==== Trecho do texto ====
Quando o cinema se fez corpo, na passagem do transatlântico todo iluminado, realidade e fantasia se fundiram de vez. O lugar para isso não poderia ser mais mágico: a mansa Baía de Todos os Santos, em frente à prainha onde há séculos Tomé de Souza aportou com sua comitiva para fundar a cidade do Salvador. Antes mesmo do nosso encalhe, eu já experimentava uma mescla de níveis de percepção entre o presente, o passado histórico e a minha própria memória, ao sabor dos reflexos da luz do Farol da Barra nas águas escuras da noite recente. Mas, embora este seja um relato impressionista, deve ter um início.

E tudo começa de tardezinha, com nosso embarque na lancha pilotada pelo Chico, meu cunhado. Nós, uns poucos amigos, nos abastecemos de cervejas e salgadinhos e fomos apreciar do mar o nunca repetido espetáculo do poente. A âncora foi baixada em local estratégico, defronte à mítica praia do Porto da Barra, onde até hoje malucos e poetas aplaudem o pôr-do-sol.

O Chico cuidou de respeitar o limite determinado pela guarda costeira para o trânsito de barcos, e lá ficamos, à flor d’água, inebriados de luz e mar. Eu nunca tinha visto a cidade daquela perspectiva: os coqueiros ao redor da Igreja de Santo Antônio, o Forte de Santa Maria, o Farol, os banhistas indiferentes ao cair da noite. Ah, era véspera do Dia de Iemanjá, senhora daquelas águas.

Sol se foi, noite veio, a gente ali, sem querer mais sair, mas chegou a hora de voltar. Lancha ligada, âncora acionada para subir – e nada. Algo nos prendia, embaixo d’água. O Chico girava o leme, e nada de a lancha sair do lugar. Descoberta: a âncora esta enroscada em algum cabo submarino! Estávamos encalhados!

Se é verdade que o tempo na Bahia flui em outro ritmo, cuidamos de sossegar, enquanto o piloto acionava o pessoal da marina. Logo viria um mergulhador, negro filho de Netuno, para nos libertar daquela doce prisão. E foi nessa espera que passou o transatlântico iluminado, ali perto. Delírio! Amarcord de Fellini! Uma bênção!

Dia seguinte, despejei seiva de alfazema no mar, na Festa de Iemanjá. Gratidão pelo presente da véspera.
==== Trecho do material ====
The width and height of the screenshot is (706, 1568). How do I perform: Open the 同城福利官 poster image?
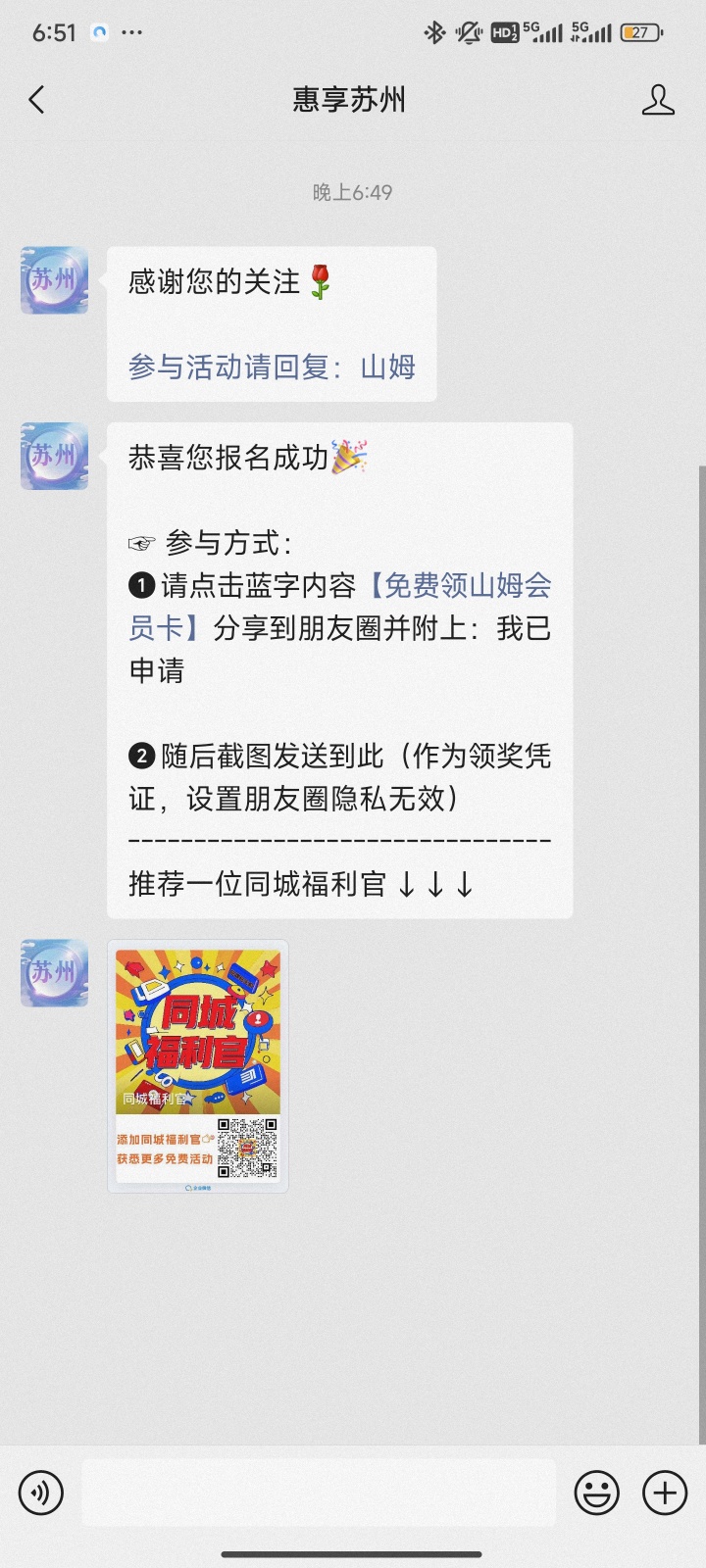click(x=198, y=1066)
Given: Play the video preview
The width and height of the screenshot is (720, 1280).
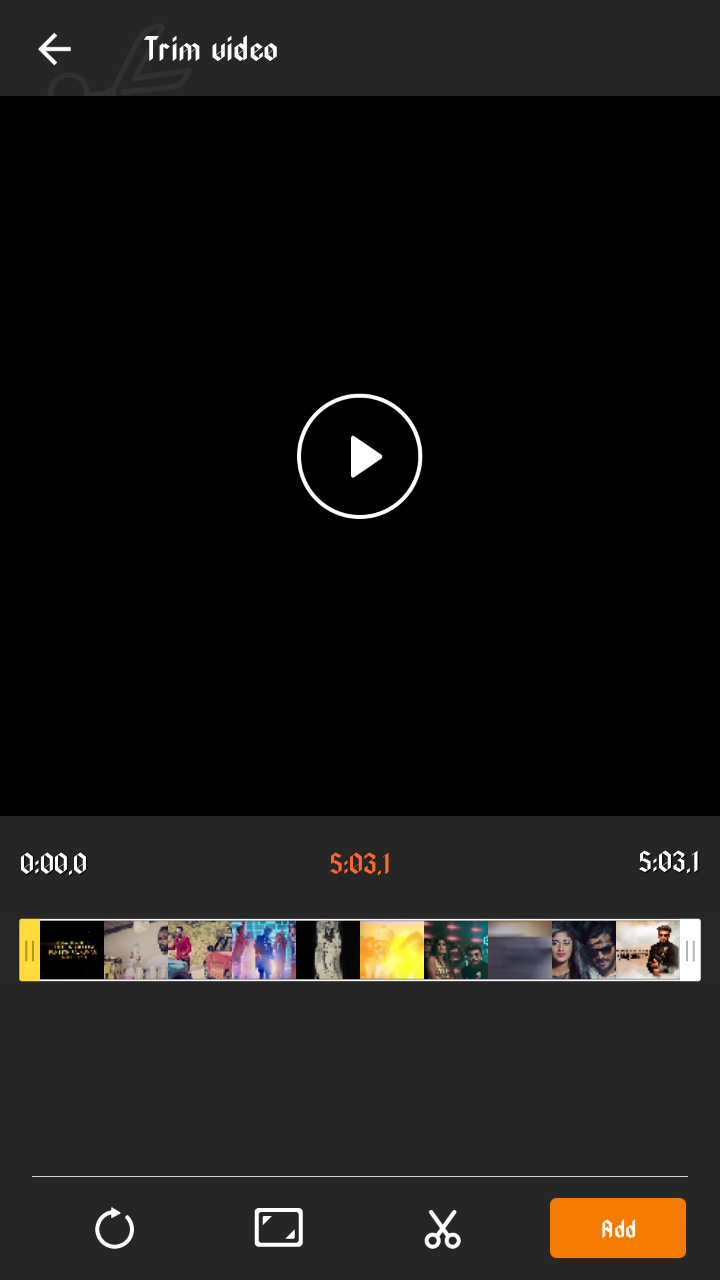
====
Tarefa a cumprir ▸ Copie o trecho do relato sobre o encalhe na Baía de Todos os Santos que vai de "Sol se foi, noite" até "Fellini! Uma bênção!", incluindo ambos, e troque nele "mergulhador" por "marinheiro". Este material tem origem em outra fonte.

Solução proposta ▸
Sol se foi, noite veio, a gente ali, sem querer mais sair, mas chegou a hora de voltar. Lancha ligada, âncora acionada para subir – e nada. Algo nos prendia, embaixo d’água. O Chico girava o leme, e nada de a lancha sair do lugar. Descoberta: a âncora esta enroscada em algum cabo submarino! Estávamos encalhados!

Se é verdade que o tempo na Bahia flui em outro ritmo, cuidamos de sossegar, enquanto o piloto acionava o pessoal da marina. Logo viria um marinheiro, negro filho de Netuno, para nos libertar daquela doce prisão. E foi nessa espera que passou o transatlântico iluminado, ali perto. Delírio! Amarcord de Fellini! Uma bênção!